There are three different things brought up:
1. Efficiency of mobile power plants versus huge, stationary ones.
Well, for starters, those power plants don't pay large fuel taxes. But disregarding that, size is everything in efficiency.
And you would want that electricity to recharge your car at night, when some of those plants are simply throwing away generated electricity, because that's cheaper than turning them off and back on, and prevents brownouts.
2. The difference between an ICE used for driving the wheels or a generator.
You want to prevent any direct, mechanical connection between the wheels and that ICE, if you care about efficiency. Use it to drive a generator, and it becomes so much more efficient, that the losses incurred by charging the batteries and using those to drive (a DC/AC converter and) an electric motor still makes it more efficient overall.
3. The differences between different types of electric motors to power the wheels, or to generate electricity.
Well, for starters, an electric motor only uses electricity when delivering torque, in a very linear fashion. While an ICE burns power all the time, even when idling. And even during acceleration the electric engine is better, simply because it has a higher efficiency (about 300%) to start with.
Which makes sense if you think about it: the combustion is a messy, chemical process, that reacts to all the forces working on it, and has a strict, optimal combustion speed for each of those combinations incurred by driving the wheels directly.
Good luck making that somewhat efficient if you cannot control those forces!
As to why some electric motors make better or worse generators (or motors!):
An AC induction motor (the simplest, cheapest and most common one):
Cheap, simple, light, reliable, good torque; what is not to like? It's your basic, cheap workhorse. Not as efficient as brushless or synchronous motors, but still pretty good and much cheaper.

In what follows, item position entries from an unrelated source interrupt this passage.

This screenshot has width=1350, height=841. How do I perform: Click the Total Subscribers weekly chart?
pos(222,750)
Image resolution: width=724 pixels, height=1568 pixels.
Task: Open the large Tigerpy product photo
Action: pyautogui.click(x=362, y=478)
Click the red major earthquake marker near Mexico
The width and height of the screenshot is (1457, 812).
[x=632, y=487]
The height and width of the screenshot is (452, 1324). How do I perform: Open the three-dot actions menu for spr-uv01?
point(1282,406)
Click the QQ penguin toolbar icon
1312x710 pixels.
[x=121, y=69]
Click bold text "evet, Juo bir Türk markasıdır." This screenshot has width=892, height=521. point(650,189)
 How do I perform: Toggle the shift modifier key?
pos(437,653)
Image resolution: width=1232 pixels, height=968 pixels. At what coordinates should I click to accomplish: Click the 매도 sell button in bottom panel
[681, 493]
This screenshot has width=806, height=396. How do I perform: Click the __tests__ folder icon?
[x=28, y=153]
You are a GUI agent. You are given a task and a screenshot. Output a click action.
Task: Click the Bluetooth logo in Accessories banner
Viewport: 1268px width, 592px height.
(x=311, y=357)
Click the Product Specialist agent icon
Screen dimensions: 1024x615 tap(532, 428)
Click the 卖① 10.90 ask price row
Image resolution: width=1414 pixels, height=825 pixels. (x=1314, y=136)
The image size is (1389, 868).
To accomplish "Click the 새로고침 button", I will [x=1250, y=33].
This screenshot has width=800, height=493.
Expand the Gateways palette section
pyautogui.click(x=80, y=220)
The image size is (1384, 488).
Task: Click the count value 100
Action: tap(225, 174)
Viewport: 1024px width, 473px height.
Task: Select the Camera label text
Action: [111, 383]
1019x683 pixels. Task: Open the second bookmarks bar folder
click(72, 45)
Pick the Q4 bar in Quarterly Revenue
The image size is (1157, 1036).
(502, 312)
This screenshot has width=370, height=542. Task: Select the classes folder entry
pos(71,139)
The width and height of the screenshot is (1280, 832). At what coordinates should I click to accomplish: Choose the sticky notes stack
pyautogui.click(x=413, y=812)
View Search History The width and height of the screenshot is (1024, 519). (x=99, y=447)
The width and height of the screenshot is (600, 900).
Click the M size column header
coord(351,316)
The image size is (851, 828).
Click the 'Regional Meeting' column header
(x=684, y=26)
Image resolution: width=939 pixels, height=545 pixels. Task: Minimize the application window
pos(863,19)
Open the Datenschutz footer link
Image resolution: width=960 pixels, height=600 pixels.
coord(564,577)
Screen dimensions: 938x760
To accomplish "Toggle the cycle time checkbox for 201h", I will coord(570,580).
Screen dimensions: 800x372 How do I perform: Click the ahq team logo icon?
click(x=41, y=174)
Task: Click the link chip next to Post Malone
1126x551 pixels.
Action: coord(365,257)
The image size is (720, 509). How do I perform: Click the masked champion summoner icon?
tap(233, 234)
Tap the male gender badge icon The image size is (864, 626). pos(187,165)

But, as you can see in the animation, there are no magnets or coils on the rotor. So, if you crank it around by braking, not much happens. Because it only works when the coils are inducting a current into the rotor. And for a generator, you want the reverse: you want the rotor to power those coils, not the other way around.
A DC motor:
As there are electromagnets on the outside, it does generate electricity readily.
But the whole design isn't all that efficient for either generating torque or electricity to begin with. The brushes create friction and have overlap, and there's only a few angles where maximum magnetic repulsion is created. Much of the time, it's either powered wrong or pushing in a less than optimal vector.
Strangely enough, they're actually better in generating electricity than converting it to torque, if you want speed control. Because that requires either voltage control (max. efficiency of around 80%), or PWM, which reduces the maximum torque significantly.
Their main benefit is that they're very simple and very cheap. But they're not used if you want efficiency and high torque from low rpm. Like, in a commercial-grade car.
A brushless motor:
Well, they're like an AC motor that you can operate by PWM: no DC/AC conversion needed. And, as they do use permanent magnets, they do produce electricity.
Interestingly enough, they're generally short and wide, while the housing rotates. And because they can deliver very high torque at any rpm, that makes them excellent hub- and brake replacements. They're potentially the best at both driving and generating, when you power them from batteries.
But all the magic is in the electronics and timing. Losses are unavoidable, and the electronics are outright bulky and expensive, compared to the other types. Especially when you want to use them as generators as well.
And the electronics are far more expensive than the motors.
That leaves AC synchronous motors:
If you want efficient, look no further. This is the industry standard, and has been for about a century by now. But they are designed for a single voltage and frequency, which is a problem. Unless you use DC/AC converters and can generate the voltage and frequency you need. But that does incur conversion losses.
In the animation, the rotor uses permanent magnets, which work fine for generating electricity. But the best ones use coils on both the rotor and strator.
Simply because you cannot regulate permanent magnets. They function best at the design spec, and worse at every other speed and power usage.
So, that's why you would want a combination of the brushless and synchronous motor, for the best results.